|Season 8 Poster|
Before we jump into an analysis of the final season itself, however, I should first explain how I am defining "left" and "right". Obviously Game of Thrones exists in a fantasy quasi-medieval world and thus does not have the same ideological or partisan issues which we might see dividing the left and right in the modern world (e.g. state intervention in the economy). Instead of focusing on narrow issues, therefore, I see the politics of Game of Thrones as viewing left and right wing politics in a much more philosophical sense. On the leftist side, I see Game of Thrones as exploring left wing views on change, reform and revolution. This is most clearly embodied in the character of Danaerys. Dany is, in her views, ahead of her time and more in line with the assumptions of the modern audience than the others who inhabit the quasi-medieval fantasy world of Game of Thrones. She opposes slavery, promotes the liberation of women and talks of "breaking the wheel", which seems to imply the destruction of the oppressive feudal system which dominates the societies of Game of Thrones. What is key to understanding Game of Thrones' politics is that Dany's wider political aims are never questioned by the show: slavery, the oppression of women and the aristocratic feudal system are all seen to be bad things, as they are assumed to be for the typical modern western viewer. Dany's left-wing revolutionary goal of "breaking the wheel" and instituting a more liberated, progressive society is criticised, therefore, not from the perspective that its ultimate aims might be bad, but that it will cost too much to achieve. This is the right wing element of Game of Thrones: an individualist, pragmatic message which emphasises the status quo and stability over change because of fears that Dany's "revolution" will cost too much. This is clearly seen in Dany's problems with the slave owners in Meereen in seasons 4 and 5, in which her idealistic abolition of slavery stirs up so much practical trouble and resistance that we are made to question how worthwhile her reforms really were in the first place.

== Data entries ==
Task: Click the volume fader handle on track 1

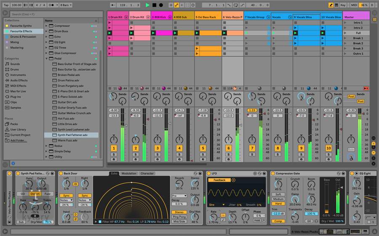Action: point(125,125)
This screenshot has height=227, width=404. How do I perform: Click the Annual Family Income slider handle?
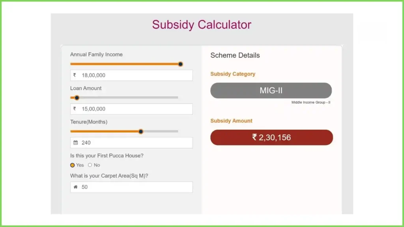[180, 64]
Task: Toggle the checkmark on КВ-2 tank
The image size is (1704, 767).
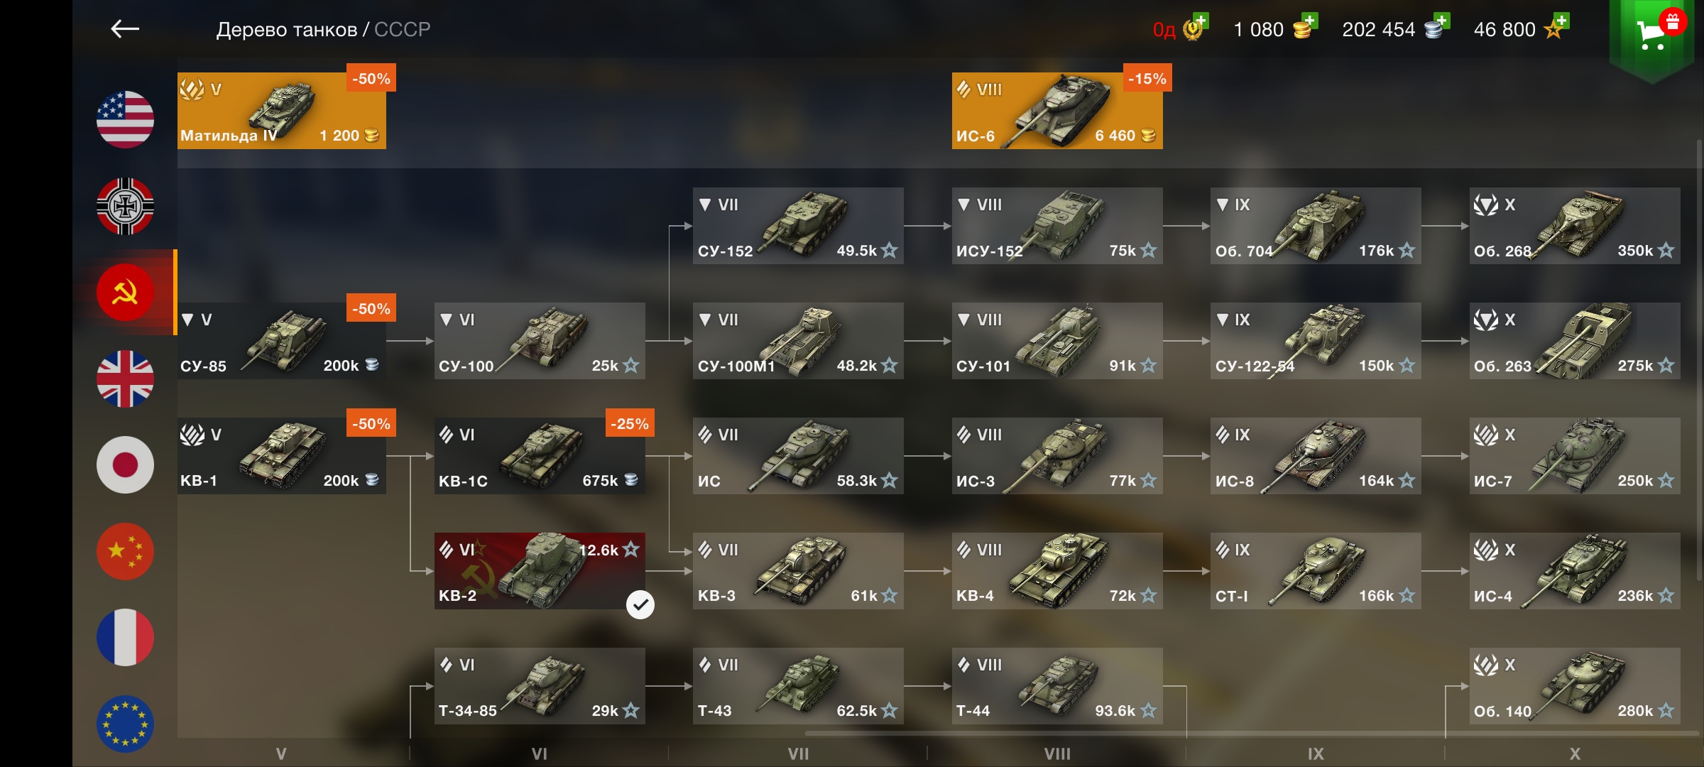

== Brief ==
Please quote the Game of Thrones politics passage above in full, word for word, from its first line to its last.

== The solution ==
|Season 8 Poster|
Before we jump into an analysis of the final season itself, however, I should first explain how I am defining "left" and "right". Obviously Game of Thrones exists in a fantasy quasi-medieval world and thus does not have the same ideological or partisan issues which we might see dividing the left and right in the modern world (e.g. state intervention in the economy). Instead of focusing on narrow issues, therefore, I see the politics of Game of Thrones as viewing left and right wing politics in a much more philosophical sense. On the leftist side, I see Game of Thrones as exploring left wing views on change, reform and revolution. This is most clearly embodied in the character of Danaerys. Dany is, in her views, ahead of her time and more in line with the assumptions of the modern audience than the others who inhabit the quasi-medieval fantasy world of Game of Thrones. She opposes slavery, promotes the liberation of women and talks of "breaking the wheel", which seems to imply the destruction of the oppressive feudal system which dominates the societies of Game of Thrones. What is key to understanding Game of Thrones' politics is that Dany's wider political aims are never questioned by the show: slavery, the oppression of women and the aristocratic feudal system are all seen to be bad things, as they are assumed to be for the typical modern western viewer. Dany's left-wing revolutionary goal of "breaking the wheel" and instituting a more liberated, progressive society is criticised, therefore, not from the perspective that its ultimate aims might be bad, but that it will cost too much to achieve. This is the right wing element of Game of Thrones: an individualist, pragmatic message which emphasises the status quo and stability over change because of fears that Dany's "revolution" will cost too much. This is clearly seen in Dany's problems with the slave owners in Meereen in seasons 4 and 5, in which her idealistic abolition of slavery stirs up so much practical trouble and resistance that we are made to question how worthwhile her reforms really were in the first place.